The limonite material, which is not treatable in the ferronickel plant, is being tested at Lakefield Research using a development-stage acid-leach process. The leaching takes place at normal pressures, rather than at the high pressures of pressurized acid-leach (PAL) technologies. PAL, while scientifically sound, was a conspicuous commercial failure at Western Australian nickel-laterite projects, largely because of construction problems and metallurgical surprises from the ore.

Another atmospheric-pressure leaching process, investigated by Jaguar Nickel (JNI-T) for its Sechol nickel laterite project near Fenix, was recently shelved in favour of conventional treatment processes (T.N.M., March 18/05).

Skye proposes mining 1.3 million tonnes of saprolite material annually, with an average nickel grade of 1.86%. The plan is based on a resource estimate that includes inferred resources.

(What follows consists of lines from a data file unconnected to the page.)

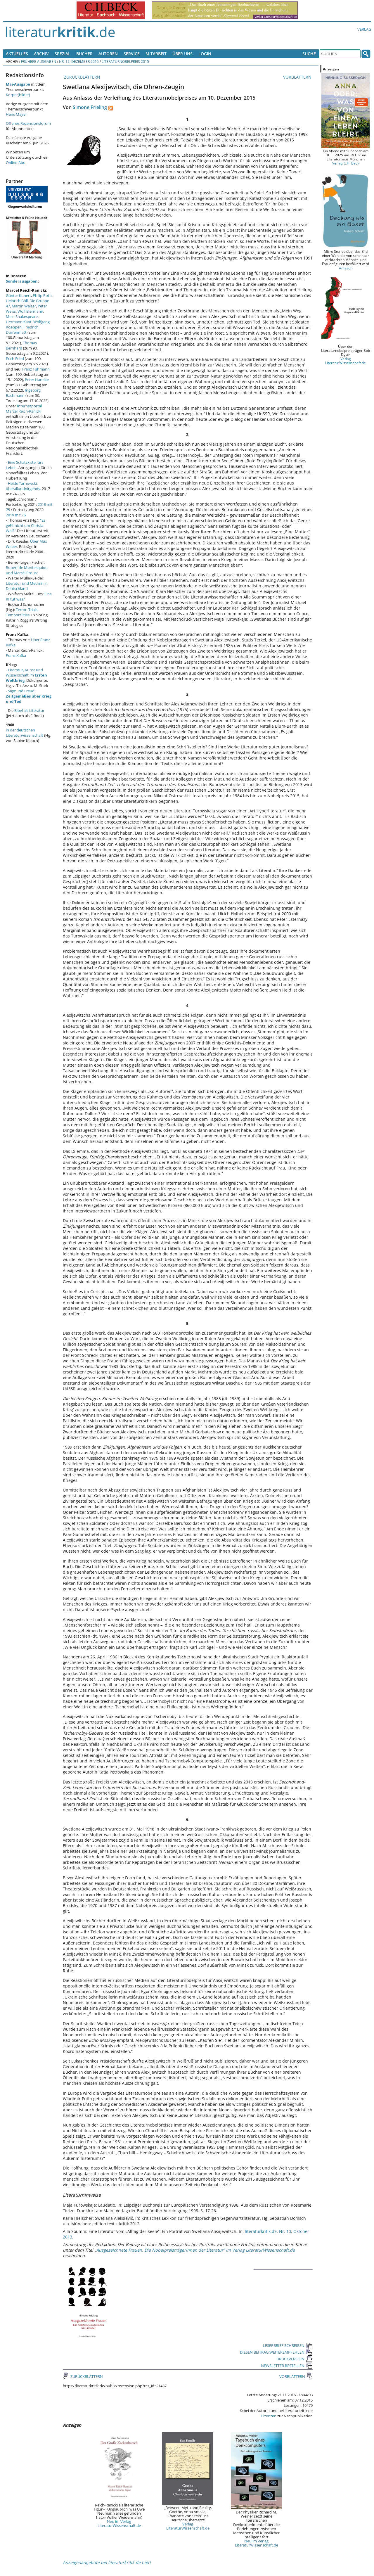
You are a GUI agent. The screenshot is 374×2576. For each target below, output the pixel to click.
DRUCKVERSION (294, 2359)
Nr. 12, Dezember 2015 (79, 61)
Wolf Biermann (30, 311)
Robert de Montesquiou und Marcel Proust (27, 570)
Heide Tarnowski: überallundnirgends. (23, 486)
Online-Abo (15, 162)
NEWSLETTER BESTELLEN (287, 2365)
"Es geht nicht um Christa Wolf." (25, 525)
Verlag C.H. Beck (345, 163)
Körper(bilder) (18, 94)
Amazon (345, 268)
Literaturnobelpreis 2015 (125, 61)
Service (132, 53)
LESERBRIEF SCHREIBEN (288, 2345)
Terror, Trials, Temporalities (22, 612)
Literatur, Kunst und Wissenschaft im (26, 675)
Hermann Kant (19, 321)
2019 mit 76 (16, 515)
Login (204, 53)
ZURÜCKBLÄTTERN (81, 77)
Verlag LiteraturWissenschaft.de (187, 2526)
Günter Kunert (18, 295)
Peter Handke (37, 379)
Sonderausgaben (22, 281)
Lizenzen (268, 2415)
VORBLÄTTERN (298, 77)
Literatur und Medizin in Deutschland (27, 586)
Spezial (62, 53)
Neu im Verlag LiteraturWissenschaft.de (119, 2523)
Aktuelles (17, 53)
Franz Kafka (16, 655)
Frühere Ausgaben (38, 61)
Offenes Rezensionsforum (28, 123)
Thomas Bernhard (21, 345)
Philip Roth (42, 295)
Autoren (108, 53)
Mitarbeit (156, 53)
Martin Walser (24, 306)
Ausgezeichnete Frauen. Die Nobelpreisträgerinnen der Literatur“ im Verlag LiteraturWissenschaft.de (195, 2250)
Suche (309, 53)
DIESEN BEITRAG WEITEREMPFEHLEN (276, 2352)
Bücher (84, 53)
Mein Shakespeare (22, 316)
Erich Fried (15, 358)
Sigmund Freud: (28, 696)
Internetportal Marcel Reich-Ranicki (24, 408)
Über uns (182, 53)
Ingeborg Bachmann (23, 392)
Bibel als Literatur (29, 710)
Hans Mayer (16, 114)
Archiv (41, 53)
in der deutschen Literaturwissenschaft (24, 732)
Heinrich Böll (17, 300)
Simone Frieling (90, 107)
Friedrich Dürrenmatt (22, 329)
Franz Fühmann (36, 369)
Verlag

A 45,000-metre drill program is trying to upgrade inferred resources. Skye hopes to increase the size of the saprolite resource and delineate areas with higher-grade saprolite that could be selectively mined early in the life of the operation.

In October, the measured and indicated resource was estimated at 63.3 million tonnes of saprolite grading 1.84% nickel, plus 57.5 million tonnes grading 1.66% nickel in the inferred category. Resources of limonite, evaluated separately and classified as inferred, amounted to 24.5 million tonnes at 1.31% nickel and 0.1% cobalt.

The ferronickel plant would have an 80-MW furnace, and capital costs have been estimated at US$539 million, including an 18% contingency estimate. Consultants for Skye have pegged the operating cost at US$4,300 per tonne nickel (US$1.96 per lb.).

If a leach plant is approved, it would produce 20,500 tonnes nickel and 870 tonnes cobalt per year, contained in a mixed nickel-cobalt hydroxide product that graded 39% nickel. Producing that would take 1.4 million tonnes of ore annually, at an average grade of 1.67% nickel. Skye would expect to do that at an average of US$3,900 per tonne (US$1.78 per lb.) after refining charges and a US$15-per-lb. credit for cobalt.

The capital cost of the leaching plant would be about US$508 million.

The process may face considerable local opposition from the Qeqchi indigenous people, whose leaders have said development would violate post-civil-war peace agreements. They have accused Inco of pollution from the Exmibal plant and of “participating in repressive acts” by the Guatemalan government in the late 1970s.